=== Texte présenté ===
----
|
Origine : l'auteur comme absence http://www.fabula.org/atelier.php?search=L%27auteur+comme+absence"
L’AUTEUR COMME ABSENCE : BARTHES ET FOUCAULT.
Aux extraits de l’article de R. Barthes proposés par
Alain Brunn (L’Auteur, GF-Corpus, texte XXXIII, p. 152-157),
qu’on numérotera de 2 à 5, on ajoutera les extraits
suivants issus du même texte :
(1) " Dans sa nouvelle Sarrasine, Balzac, parlant d'un castrat
déguisé en femme, écrit cette phrase : "
c'était la femme, avec ses peurs soudaines, ses caprices
sans raison, ses troubles instinctifs, ses audaces sans cause, ses
bravades et sa délicieuse finesse de sentiments. " Qui
parle ainsi ? Est-ce le héros de la nouvelle, intéressé
à ignorer le castrat qui se cache sous la femme ? Est-ce
l'individu Balzac, pourvu par son expérience personnelle
d'une philosophie de la femme ? Est-ce l'auteur Balzac, professant
des idées " littéraires " sur la féminité
? Est-ce la sagesse universelle ? La psychologie romantique ? Il
sera à tout jamais impossible de le savoir, pour la bonne
raison que l'écriture est destruction de toute voix, de toute
origine. L'écriture, c'est ce neutre, ce composite, cet oblique
où fuit notre sujet, le noir-et-blanc où vient se
perdre toute identité, à commencer par celle-là
même du corps qui écrit. "
(6) " L'Auteur une fois éloigné, la prétention
de " déchiffrer " un texte devient tout à
fait inutile. Donner un Auteur à un texte, c'est imposer
à ce texte un cran d'arrêt, c'est le pourvoir d'un
signifié dernier, c'est fermer l'écriture. Cette conception
convient très bien à la critique, qui veut alors se
donner pour tâche importante de découvrir l'Auteur
( ou ses hypostases : la société, l'histoire, la psyché,
la liberté ) sous l'œuvre : l'Auteur trouvé,
le texte est "expliqué ", le critique a vaincu
; il n'y a donc rien d'étonnant à ce que, historiquement,
le règne de l'Auteur ait été aussi celui du
Critique, mais aussi à ce que la critique ( fût-elle
nouvelle ) soit aujourd'hui ébranlée en même
temps que l'Auteur. Dans l'écriture multiple, […] il
n'y a pas de fond ; l'espace de l'écriture est à parcourir,
il n'est pas à percer ; l'écriture pose sans cesse
du sens mais c'est toujours pour l'évaporer : elle procède
à une exemption systématique du sens. Par là
même, la littérature ( il vaudrait mieux dire désormais
l'écriture ), en refusant d'assigner au texte ( et au monde
comme texte ) un " secret ", c'est-à-dire un sens
ultime, libère une activité que l'on pourrait appeler
contre-théologique, proprement révolutionnaire, car
refuser d'arrêter le sens, c'est finalement refuser Dieu et
ses hypostases, la raison, la science, la loi. "
----
=== Données brutes ===
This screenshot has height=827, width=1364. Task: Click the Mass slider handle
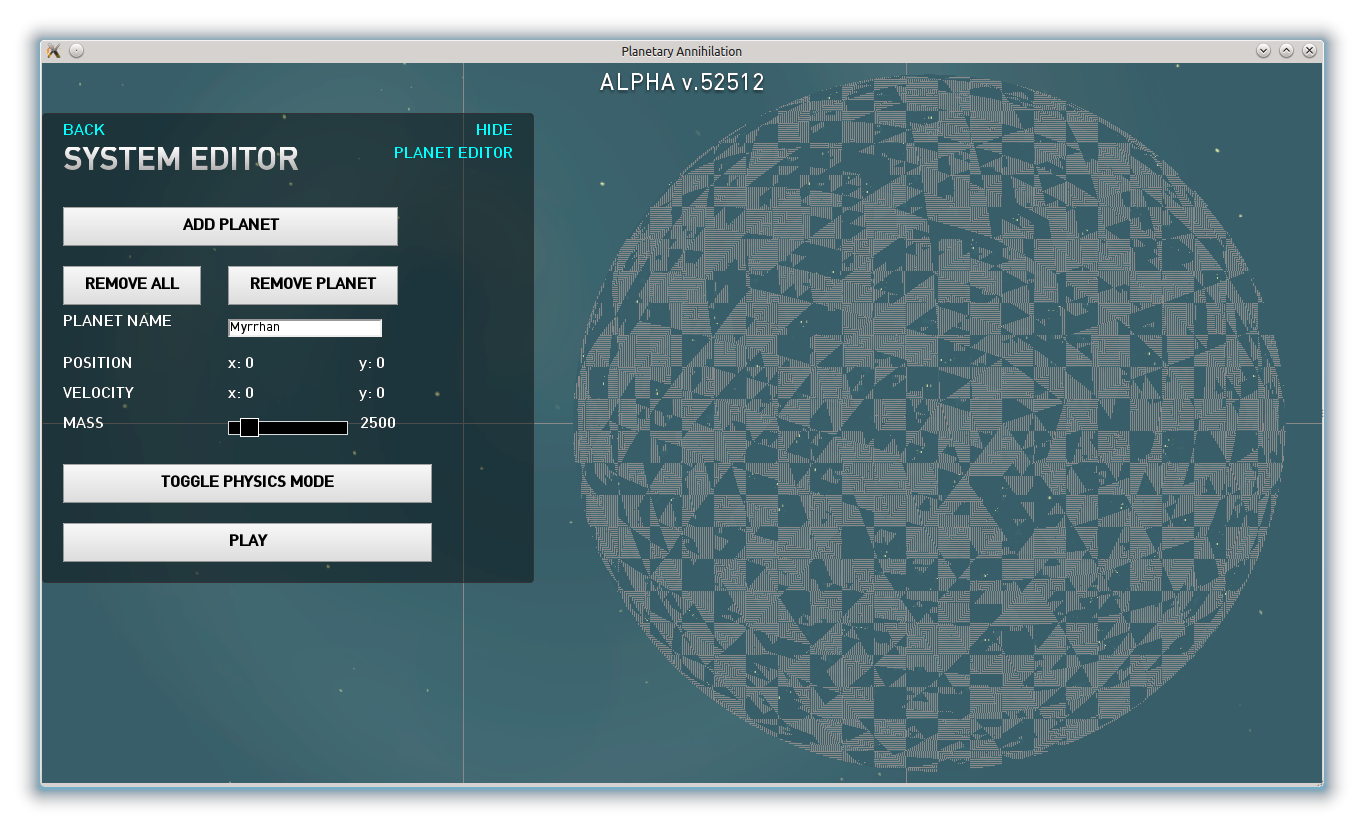tap(250, 428)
----
=== Consigne ===
Rédigez la suite du texte sur l'auteur comme absence chez Barthes et Foucault, en reprenant juste après sa dernière phrase.

=== Réponse ===
(7) " Revenons à la phrase de Balzac. Personne ( c'est-à-dire
aucune " personne " ) ne la dit : sa source, sa voix,
n'est pas le vrai lieu de l'écriture, c'est la lecture. […]
Un texte est fait d'écritures multiples, issues de plusieurs
cultures et qui entrent les unes avec les autres en dialogue, en
parodie, en contestation ; mais il y a un lieu où cette multiplicité
se rassemble, et ce lieu, ce n'est pas l'auteur, comme on l'a dit
jusqu'à présent, c'est le lecteur : le lecteur est
l'espace même où s'inscrivent, sans qu'aucune ne se
perde, toutes les citations dont est faite une écriture ;
l'unité d'un texte n'est pas dans son origine, mais dans
sa destination, mais cette destination ne peut plus être personnelle
: le lecteur est un homme sans histoire, sans biographie, sans psychologie
; il est seulement ce quelqu'un qui tient rassemblées dans
un même champ toutes les traces dont est constitué
l'écrit. […] Le lecteur, la critique classique ne s'en
est jamais occupée ; pour elle, il n'y a pas d'autre homme
dans la littérature que celui qui écrit. […]
Nous savons que, pour rendre à l'écriture son avenir,
il faut en renverser le mythe : la naissance du lecteur doit se
payer de la mort de l'Auteur. "
Trois remarques sur l’ensemble de l’article de Barthes,
et d’abord sur sa date (fin de l’année 1968)
:
o L’article de Barthes " a fait date ", et on peut
par là même le trouver aujourd’hui extrêmement
" daté " : le texte est à lire comme un
" manifeste ", et la réflexion est ouvertement
politique (elle s’attache aux enjeux politiques d’une
" rupture " épistémologique) qui fait entendre
l’écho des " événements " de
mai 1968 ; le constat de la " mort de l’auteur "
prend par ailleurs explicitement le relais du thème de la
" mort de l’homme " lié à l’essor
du structuralisme, lui-même en phase avec le marxisme ("
l’homme " y apparaît comme un " lieu "
ou un " effet " d’un système ou d’un
jeu de structures). — On aurait tort d’ironiser ("
l’auteur n’est pas mort : on en voit sinon tous les
jours au moins une fois par semaine sur les plateaux de télévision
!") : la position de Barthes permet de caractériser
la position méthodologique de l’ensemble de la "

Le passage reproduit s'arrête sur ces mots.